Currently seems I'm not seeing any log that explain me why, after a year of Plesk, now a subdomain go down with 504 error for everyone not only for some IP and I need restart the PHP to resolve this downtime or will be never auto-resolve.

 

[Peter Debik]

It is not about your uptime monitoring, it is about bad bots (maybe) or a misconfiguration of the website. Uptime monitoring is not a problem, but what can be a problem is when a high number of visits is requesting PHP scripts from your server over and over again. This can be hidden in rewrite requests, too. But it must be visible in the access log.

Restarting PHP works for you, because it kills all running PHP instances so that for some while your server can respond to new requests. But that does not solve the issue. The issue is that your scripts are overloading the server. And normally they do it because of malicious bots hitting the website. There is really no other way than to understanding the logs to find the reason for it. You can still add the above mentioned bad bot blocking sequence to the beginning of the .htaccess file of the site. It won't hurt.

 

[PeopleInside]

Peter, thanks for the explain.
I don't see any bad bot visiting my subdomain that get down.

Maybe can be the helpdesk code that may have an issue in the code and as the uptime bot check every minute if the website is up or down, this cause many request that is not terminated?

I should find somewhere a log that tell me to much PHP instance are active?
I suppose the access_ssl_log show me only who has requested the subdomain, never show why I get 504 error.

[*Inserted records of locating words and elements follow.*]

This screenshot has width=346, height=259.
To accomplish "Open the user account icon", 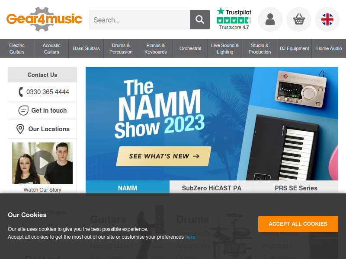I will [270, 19].
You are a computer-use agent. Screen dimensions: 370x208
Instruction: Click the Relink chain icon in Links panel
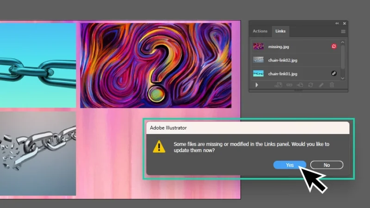pyautogui.click(x=289, y=85)
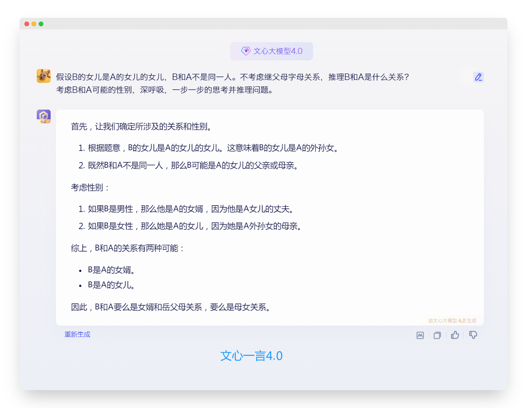Viewport: 527px width, 408px height.
Task: Click the gem icon in model badge
Action: click(246, 51)
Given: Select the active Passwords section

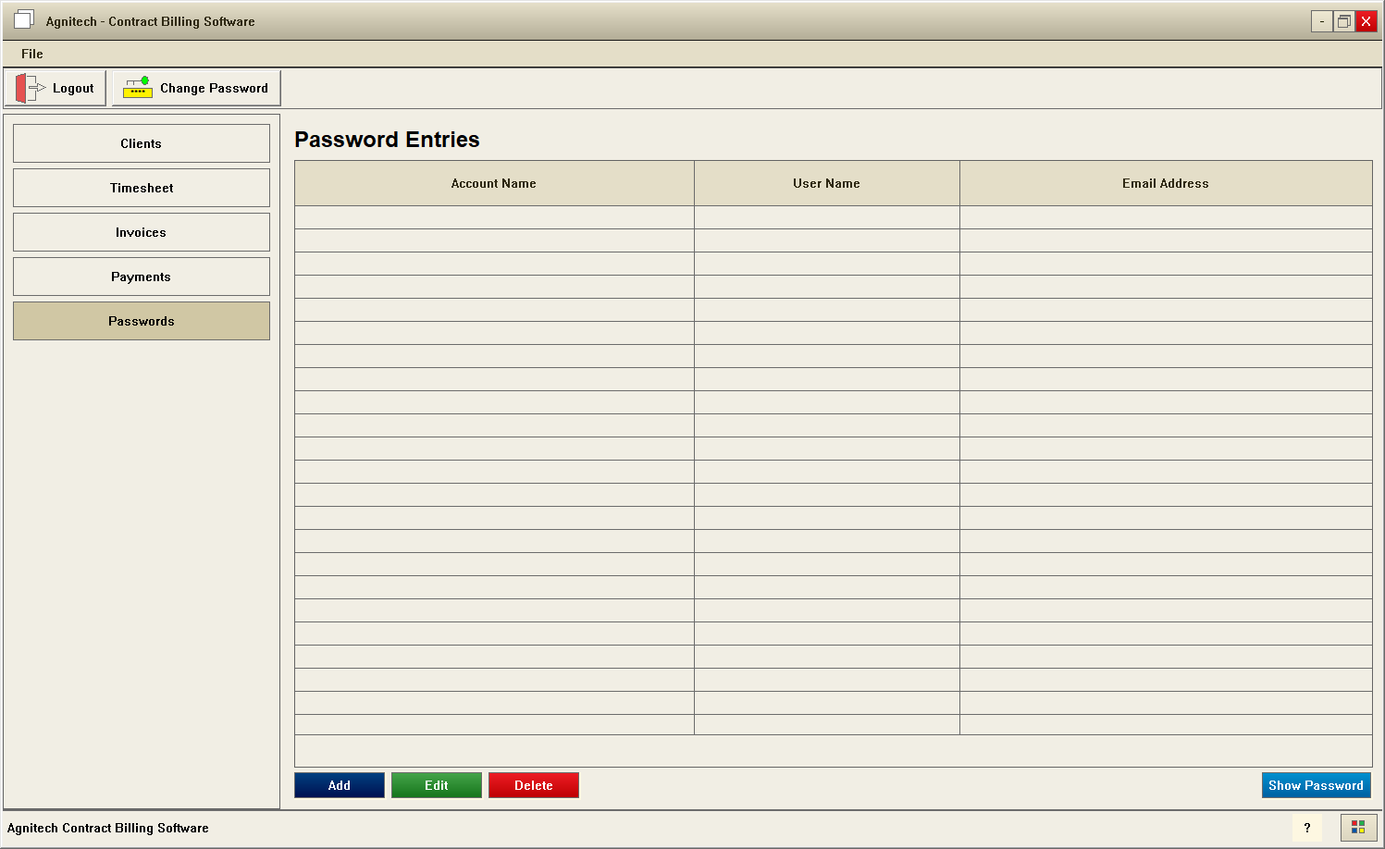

I really don't understand why I start to get this just recently and again, in the log I see only my uptime bot.
Can or should add a rule to auto terminate request of PHP if they are too much? How can be sure this will be the real issue? Umh...

 

[PeopleInside]

Now seems my IP get 504 error but if I use a different IP the website is up.
In the fail2ban there is no banned IP so where the IP can be banned?
On Ubuntu?
What is causing 504 timeout? Really hard to get what is happening.

 

[PeopleInside]

Very strange: is not the IP banned.
If I open the incognito mode works, if not I get 504 time out from ngix.

The strange things is when the uptime alert the website is down is down also for me.
Now I was working in help desk and get 504 error page.
I can load the help desk if i load an incognito windows or open the URL from a different device.

Where can be the block?

 

[Peter Debik]

Maybe it is a security function within the helpdesk software that is monitoring the number of requests from the same IP and does not respond to that IP once a threshold has been exceeded? That would explain why anonymous browsing allows you to access the page while your normal IP is no accepted, yet it is not due to a fail2ban ban. Maybe there was an update to the helpdesk software or a security plugin has been installed or activated?